Pedido escrito 1
Você pode transcrever, do texto sobre Corisco, o trecho que vai de "Cristino, de temperamento" até "manejar com precisão.", inclusive?

Trecho do documento

▼

Publicado
por Luiz Berto em BAÚ DE ESTÓRIAS -
Paulo Moura
Cristino Gomes
da Silva Cleto. Este é foi o nome de uma das figuras mais legendárias do
cangaço, o terrível Corisco. Ou, Diabo Louro.
Figura
atormentada pelo destino nasceu em 10/08/1907, num dia de sábado, na Serra da
Jurema, no município de Matinha de Água Branca, em Alagoas. Filho de Manoel
Gomes da Silva e de Firmina Cleto, teve seis irmãos: Vicente, Francisco, Maria,
Jovita, Teodora e Rosinha.
Seu pai morreu
muito jovem deixando a viúva com a obrigação de criar sozinha, os filhos ainda
pequenos. Dona Firmina, austera e moralista tratava os filhos com pulsos de
ferro, surrando-os freqüentemente por motivos nem sempre justificáveis.
Cristino, de temperamento rebelde desde cedo, fugiu de casa ainda aos 14 anos
de idade após uma destas memoráveis surras. Naquele tempo a família já morava
na vila de Pedra de Delmiro/Alagoas.
Foi parar em
laranjeiras, Sergipe, onde passou cerca de três anos trabalhando como
entregador de leite. Em fins de 1923, volta para casa muito doente e é recebido
pela mãe, saudosa e muito arrependida.
Em 1924 é
convocado para o serviço militar, indo destacar em Aracajú/Sergipe. Alto, olhos
azuis, loiro, bem parecido, inteligente e disposto, destaca-se entre os demais
recrutas, atraindo para si a admiração dos superiores. Afeiçoa-se às armas, que
aprende a manejar com precisão.

▲

Entradas fornecidas
▼

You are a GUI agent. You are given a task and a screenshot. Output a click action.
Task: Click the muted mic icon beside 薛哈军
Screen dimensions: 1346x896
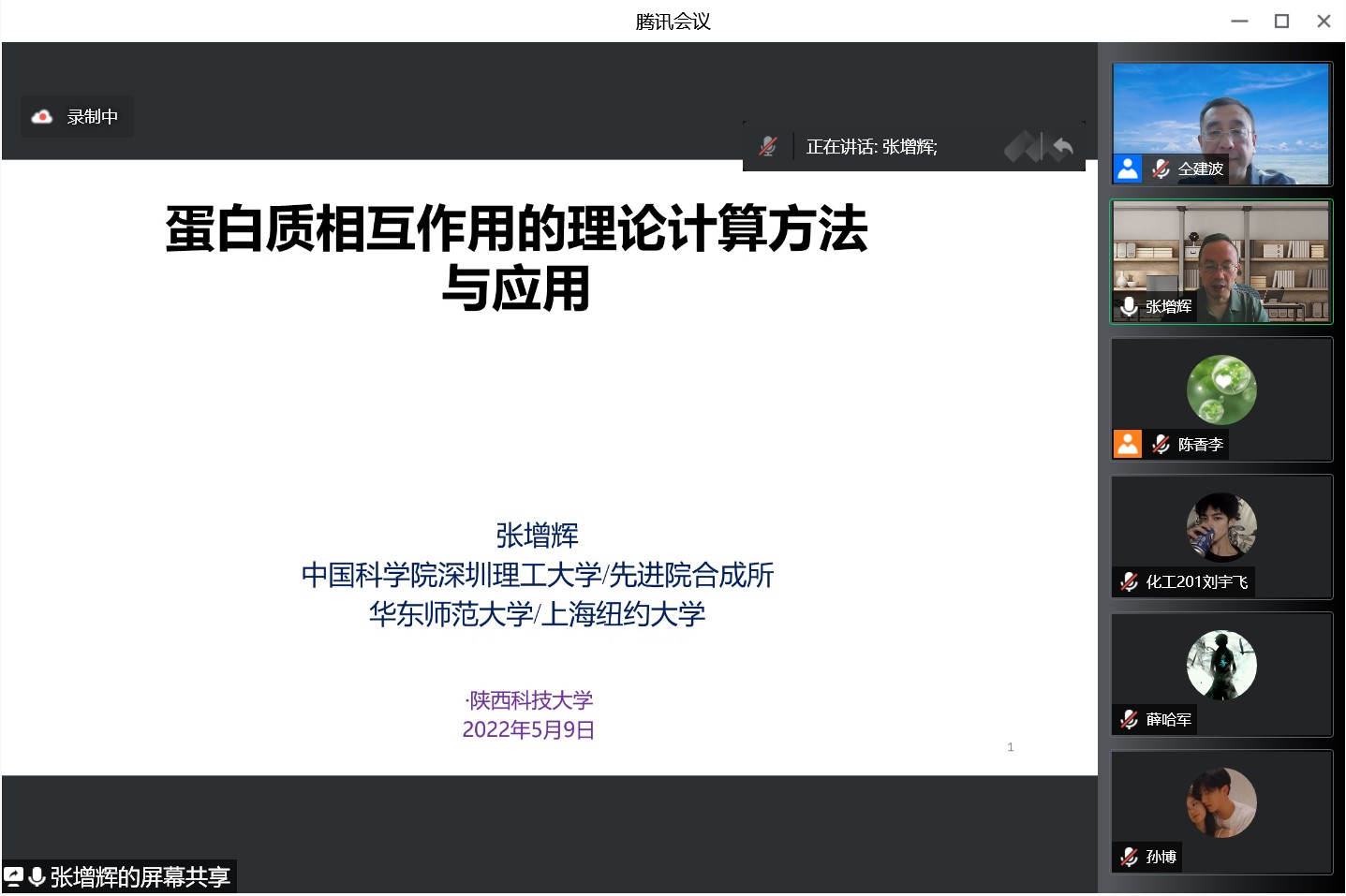point(1130,719)
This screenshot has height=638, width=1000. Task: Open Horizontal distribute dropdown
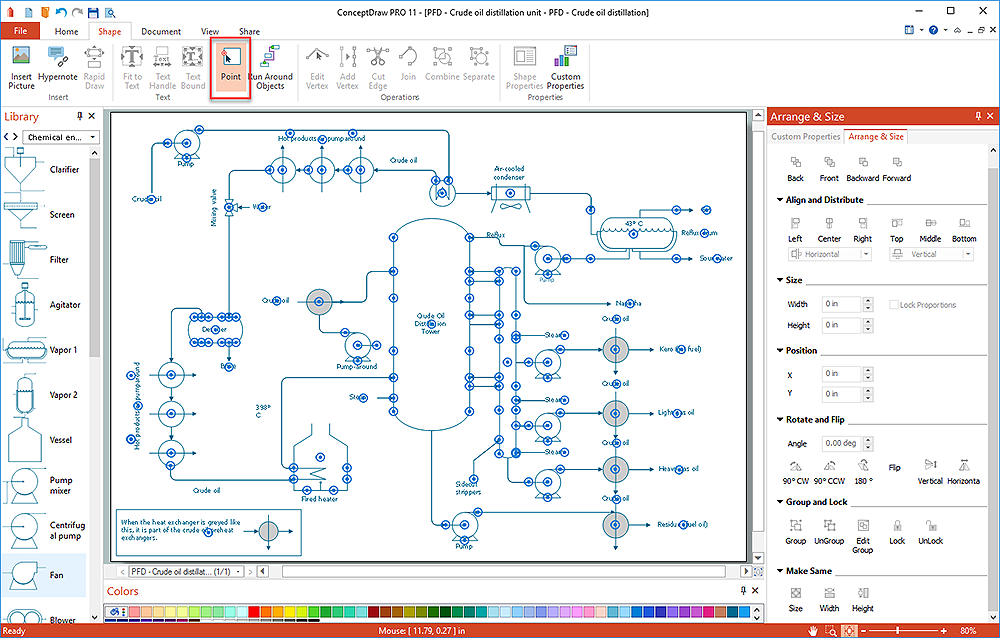click(x=866, y=255)
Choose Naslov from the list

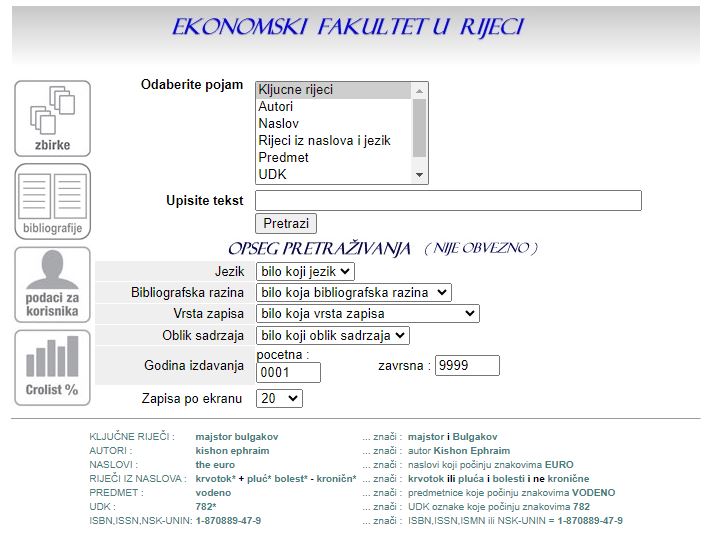(x=334, y=124)
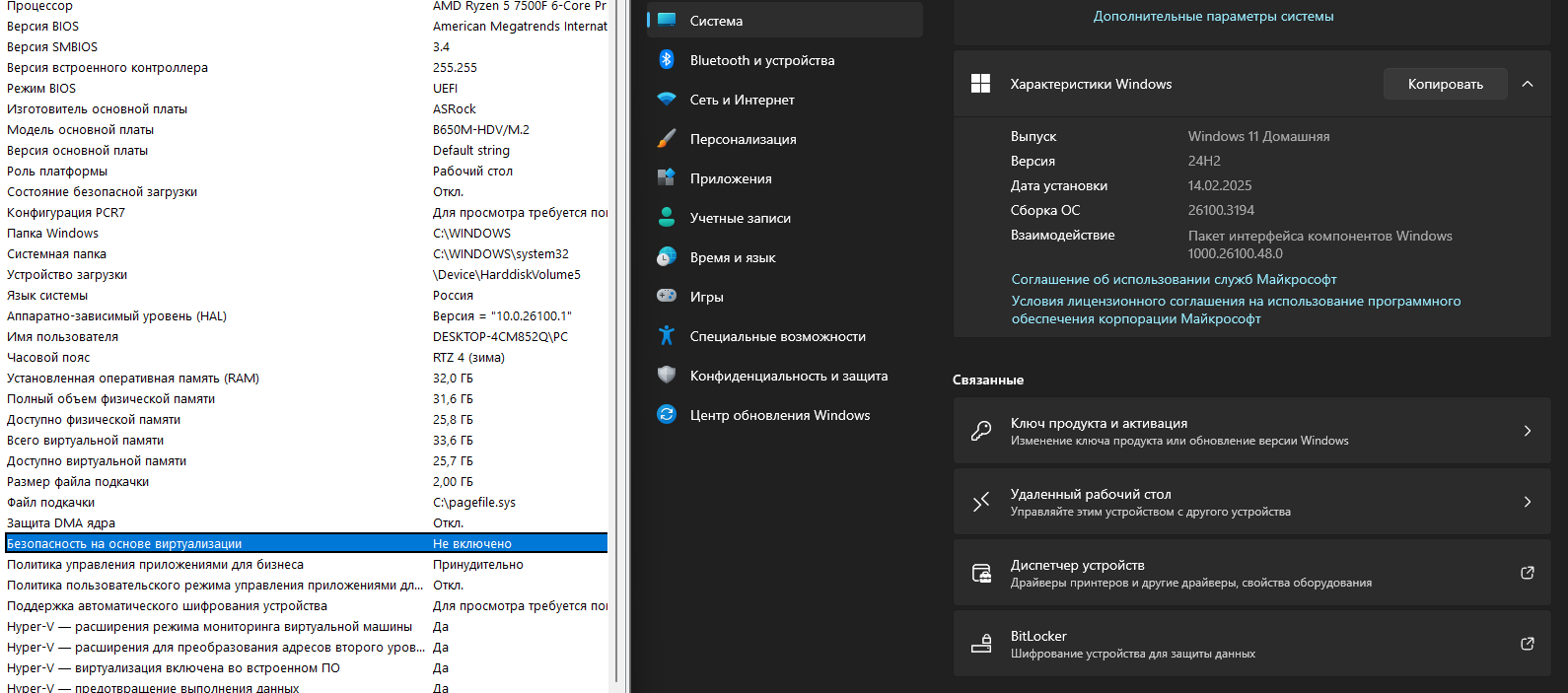
Task: Click the Personalization paintbrush icon
Action: 667,139
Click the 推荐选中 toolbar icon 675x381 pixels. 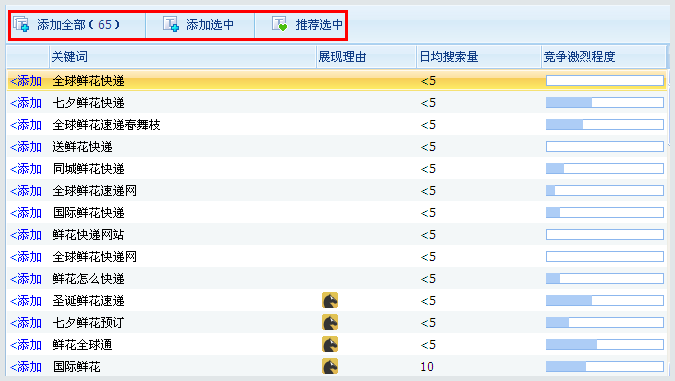[280, 24]
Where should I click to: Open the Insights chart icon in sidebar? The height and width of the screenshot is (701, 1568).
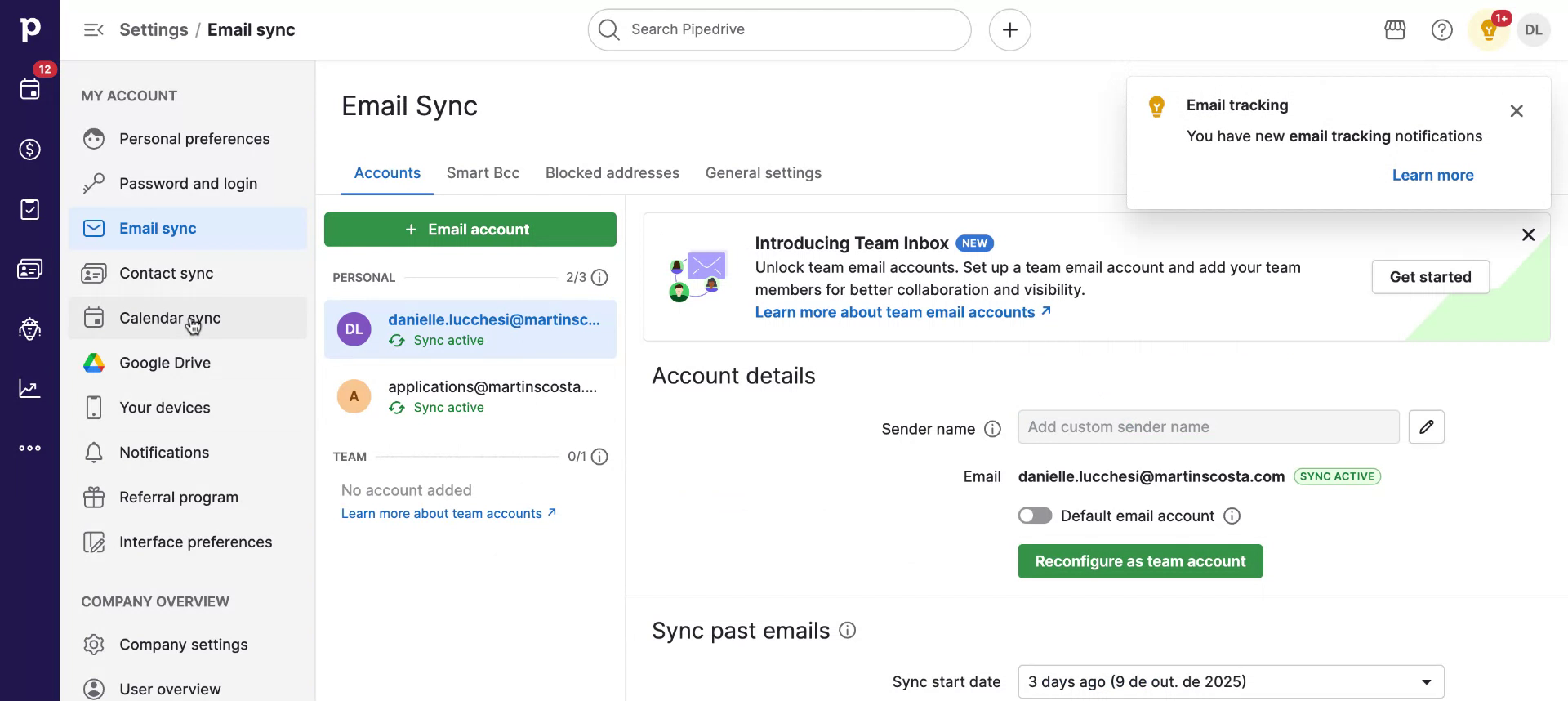coord(30,389)

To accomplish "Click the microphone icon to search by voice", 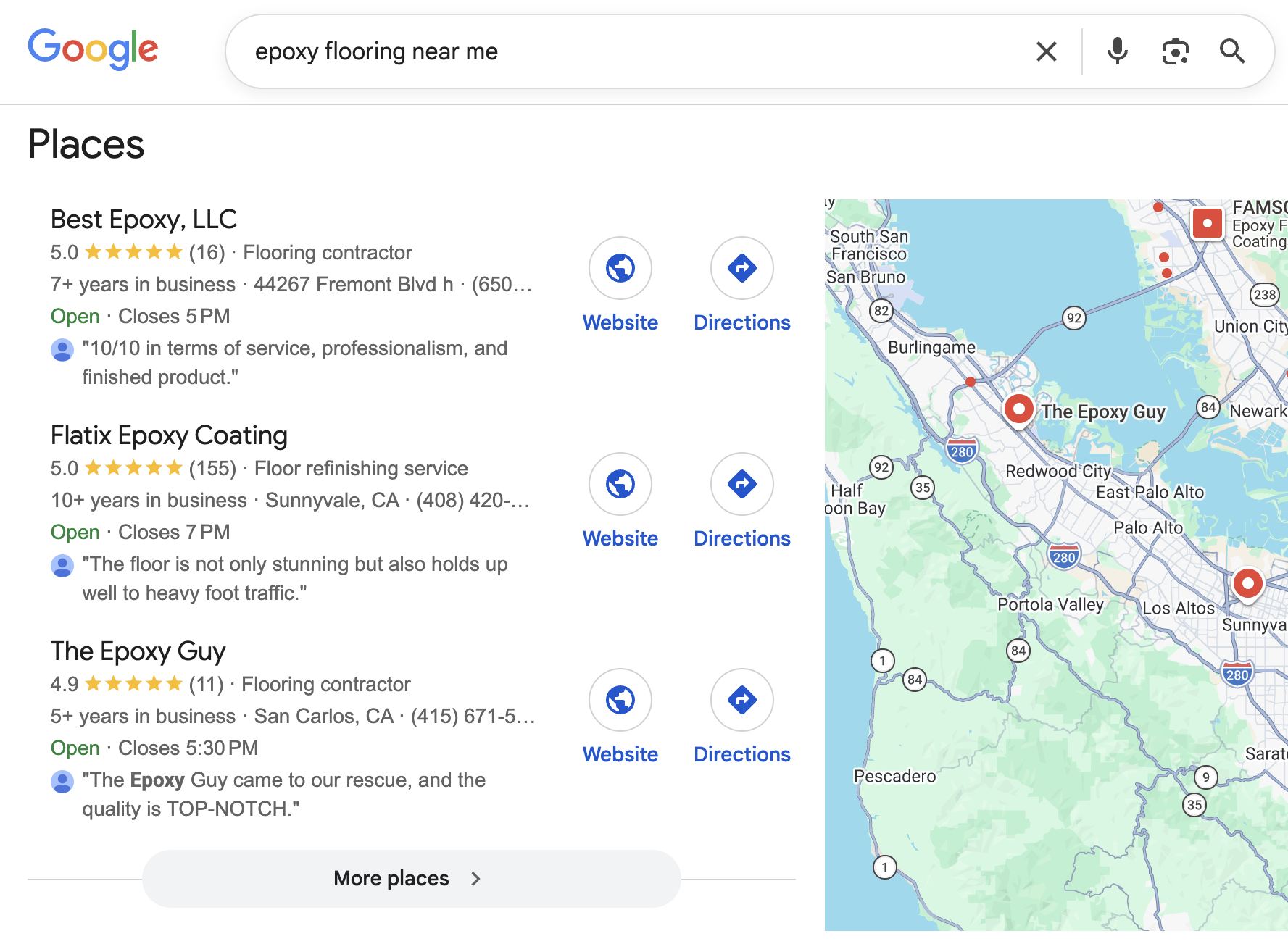I will [x=1116, y=51].
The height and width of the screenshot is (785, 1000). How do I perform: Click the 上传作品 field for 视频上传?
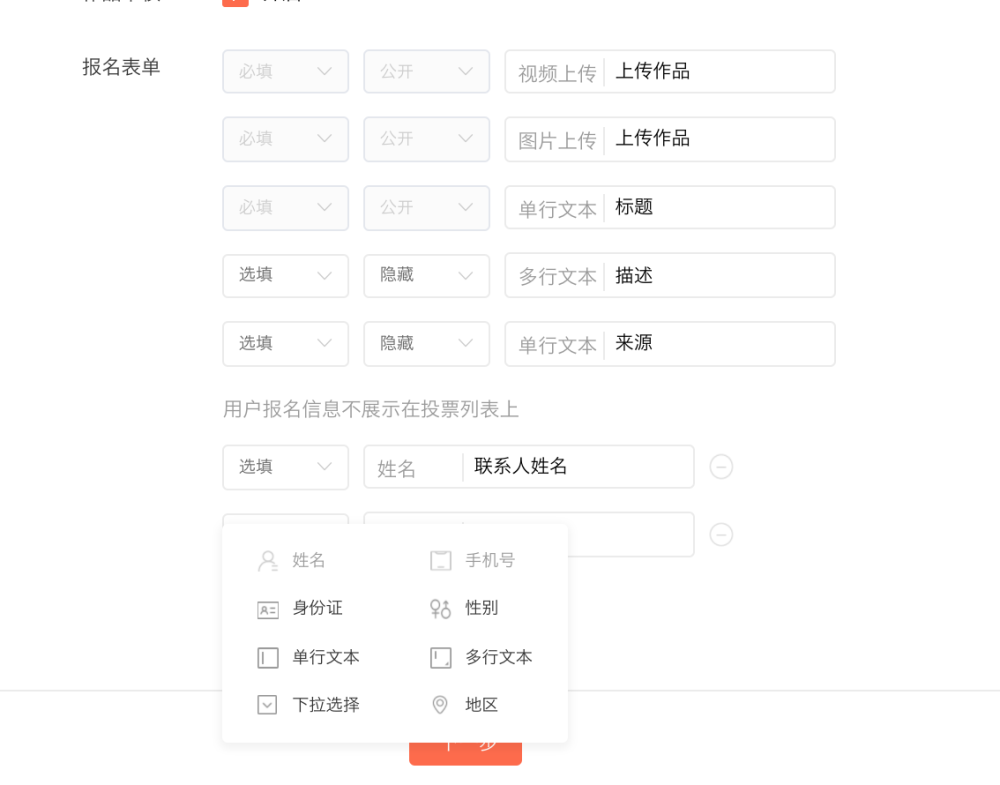click(720, 72)
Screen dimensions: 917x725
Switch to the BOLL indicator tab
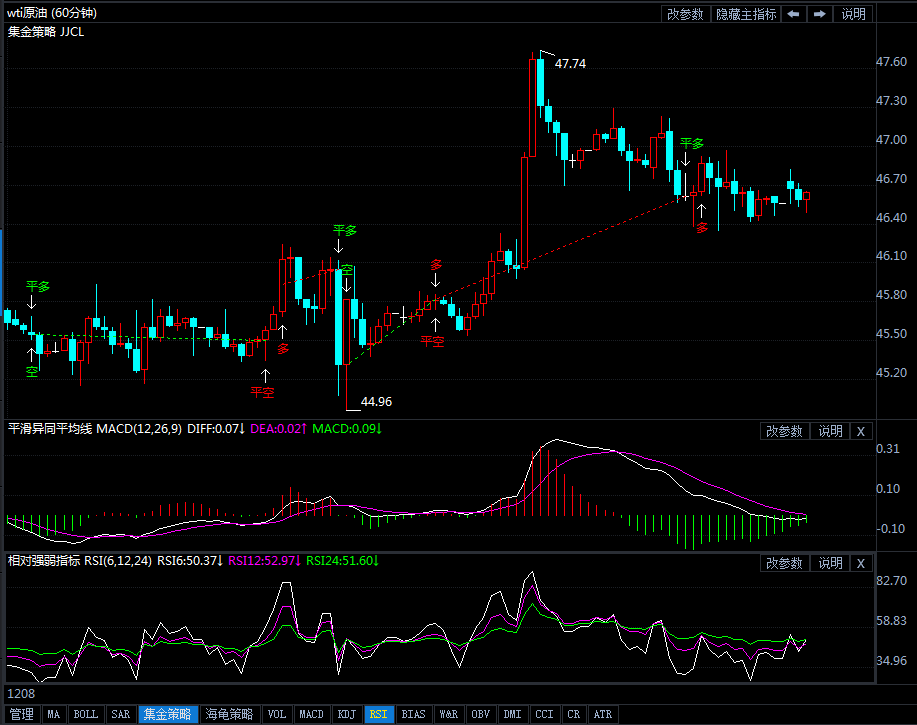[x=86, y=715]
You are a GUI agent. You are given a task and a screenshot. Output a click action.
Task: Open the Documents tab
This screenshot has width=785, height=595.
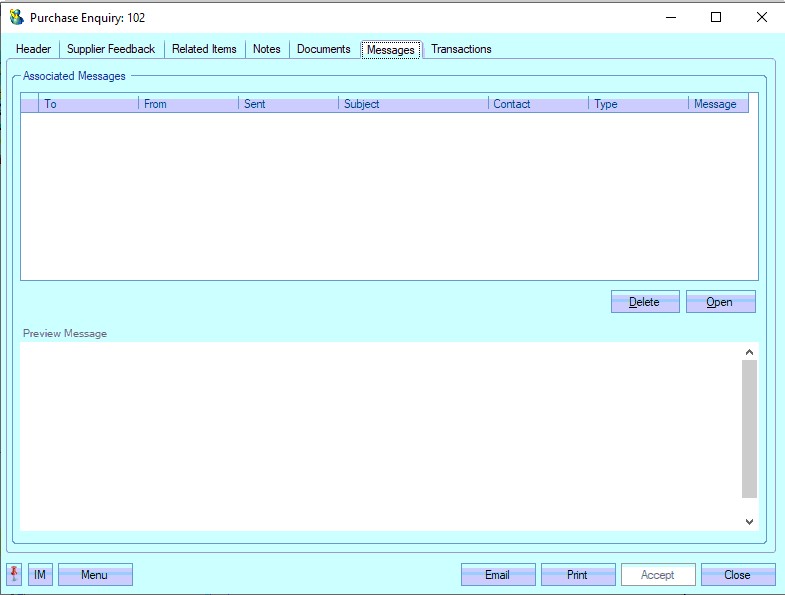tap(324, 49)
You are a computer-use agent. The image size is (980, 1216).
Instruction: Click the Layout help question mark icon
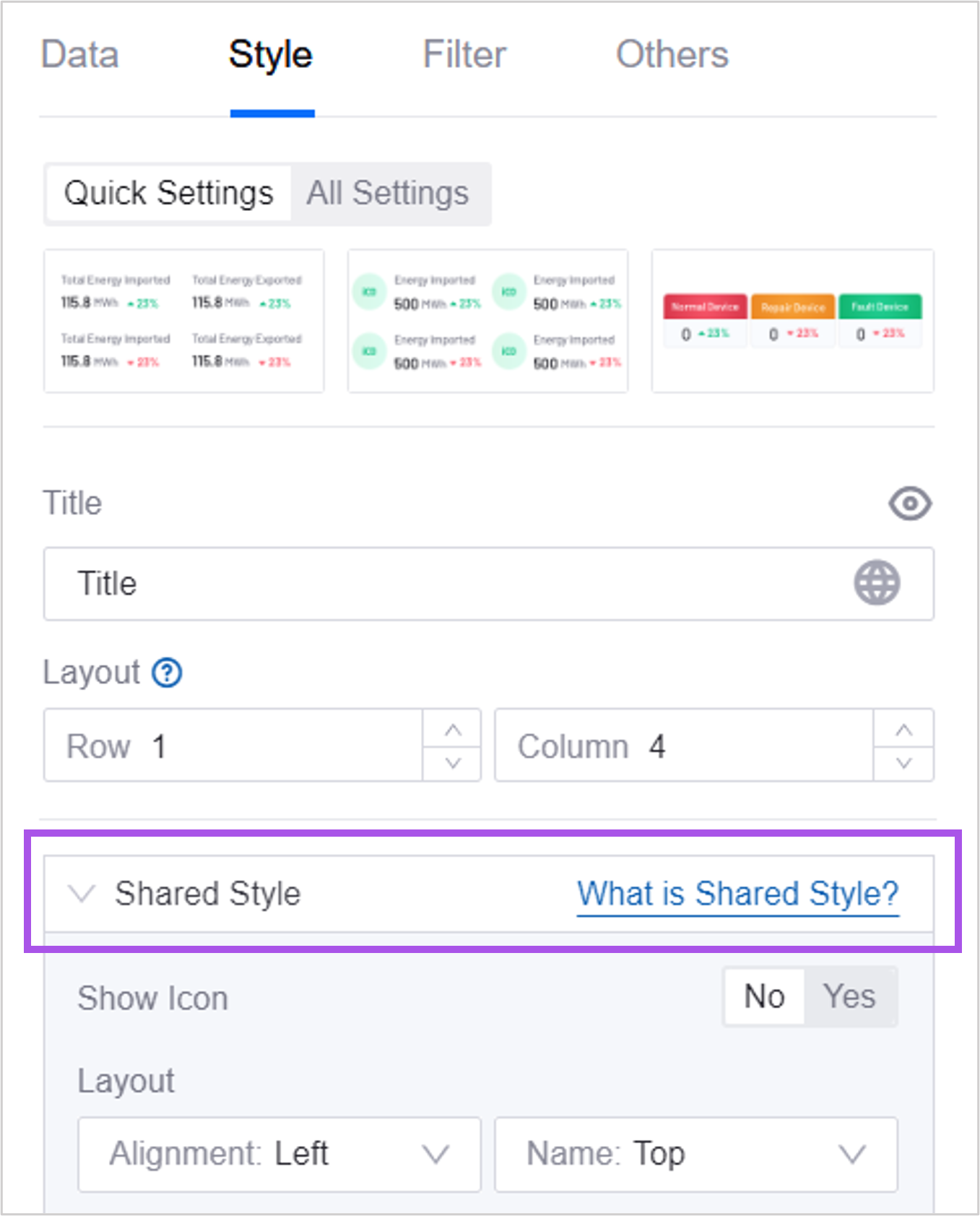coord(167,673)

▲

Pedido escrito 2
Pode repetir palavra por palavra as linhas das entradas, desde a que contém "The height and width of the screenshot is (785, 1000)." até o fim das entradas, inclusive, deixando as imagens de fora da resposta?

Solução completa 1
Cristino, de temperamento rebelde desde cedo, fugiu de casa ainda aos 14 anos
de idade após uma destas memoráveis surras. Naquele tempo a família já morava
na vila de Pedra de Delmiro/Alagoas.
Foi parar em
laranjeiras, Sergipe, onde passou cerca de três anos trabalhando como
entregador de leite. Em fins de 1923, volta para casa muito doente e é recebido
pela mãe, saudosa e muito arrependida.
Em 1924 é
convocado para o serviço militar, indo destacar em Aracajú/Sergipe. Alto, olhos
azuis, loiro, bem parecido, inteligente e disposto, destaca-se entre os demais
recrutas, atraindo para si a admiração dos superiores. Afeiçoa-se às armas, que
aprende a manejar com precisão.

Solução completa 2
The height and width of the screenshot is (785, 1000). How do I perform: Click the 上传作品 field for 视频上传?
click(720, 72)
Screen dimensions: 917x725
Switch to the BOLL indicator tab
[x=86, y=715]
You are a GUI agent. You are given a task and a screenshot. Output a click action.
Task: Open the Documents tab
This screenshot has width=785, height=595.
tap(324, 49)
You are a computer-use agent. The image size is (980, 1216).
Instruction: Click the Layout help question mark icon
coord(167,673)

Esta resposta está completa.